The surgeon didn't require a political seat to have his voice heard. Though quiet and unassuming, he was a thorn in the side of his superiors on more than one occasion for his outspoken opinions on the top-down administration of healthcare and the treatment of local doctors.

Although the surgical procedures performed by Daunt "wound down" as he got older, the doctor worked full-time hours between the hospital and his clinic immediately up to his retirement. He continued making occasional house calls into his 80s - one of the last doctors in the province to do so.

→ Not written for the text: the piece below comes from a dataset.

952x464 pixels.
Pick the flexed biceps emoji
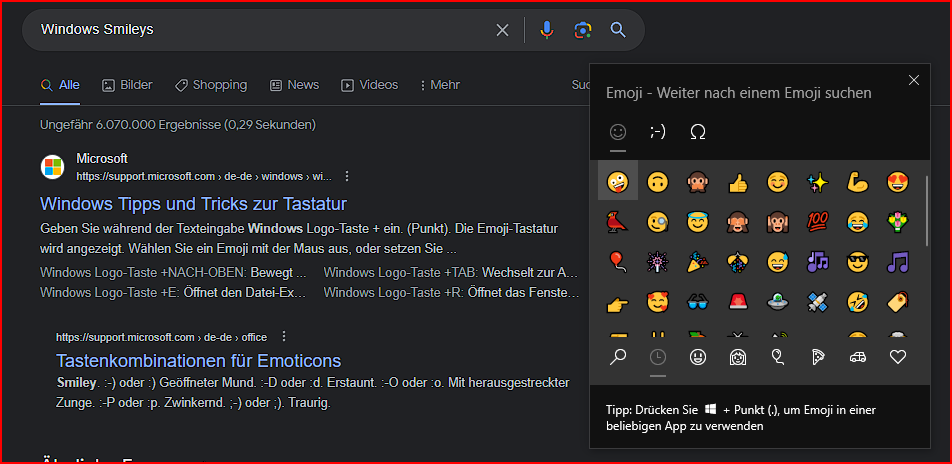click(x=857, y=182)
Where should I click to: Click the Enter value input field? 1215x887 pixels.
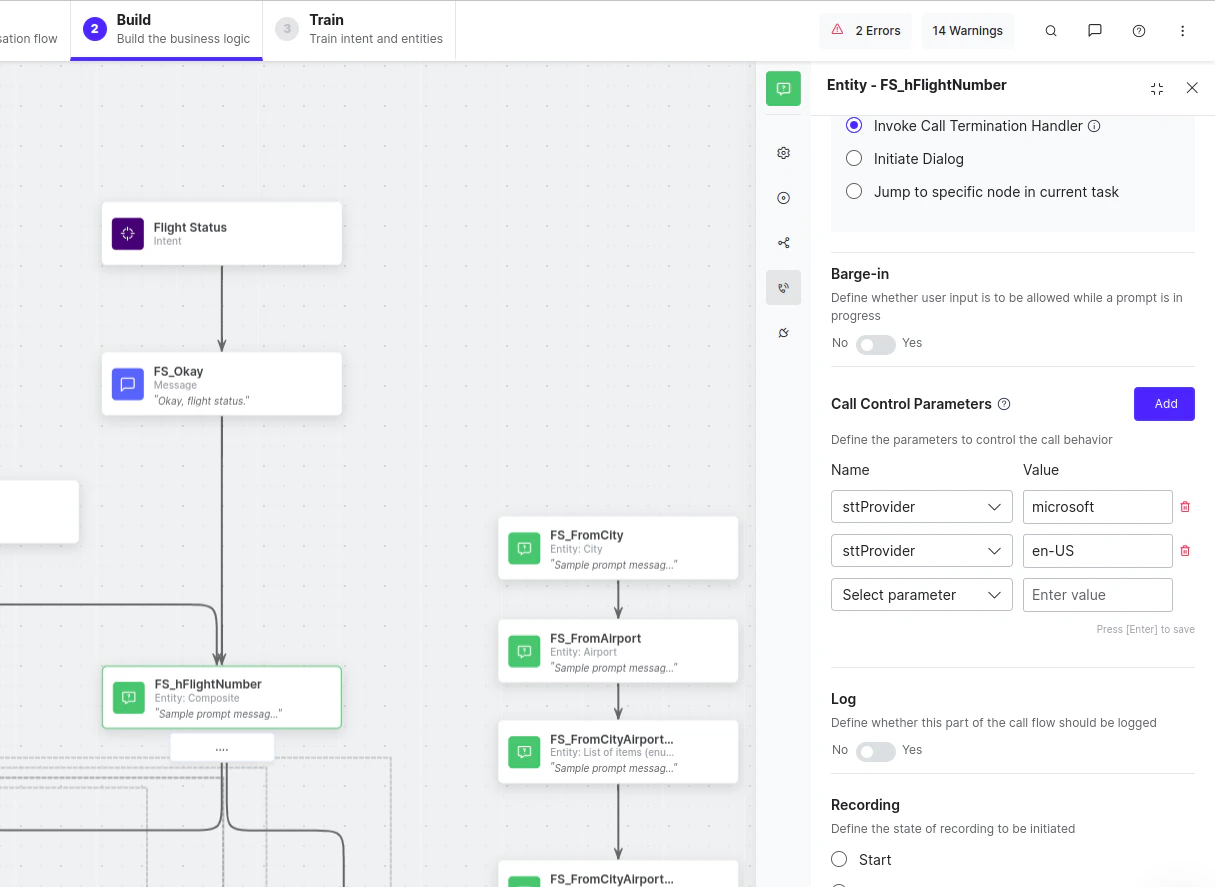tap(1097, 594)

"When you go out, you learn what you're missing by not doing house calls," says Daunt. "You get to know people in a way you never could otherwise."

Bonnie died a year and a half ago after 57 years of marriage, and she and Daunt's six children - two born in Britain, two in Hong Kong, and two in Canada - have spread themselves across the world. Dr. Daunt has decided it's at last time to retire.

"I try to keep busy mentally and physically, which is maybe why I've kept going so long."

Daunt doesn't intend to slow down much in retirement. He'll be visiting his children on four different continents, prospecting a claim in the Yukon that he and his wife purchased "in a weak moment," and following local and international events.

He intends to keep living in his house in Yorkton, the place that has been home for most of his long life.

"I've been very happy and I've worked with some wonderful people. Overall, it's been quite an experience."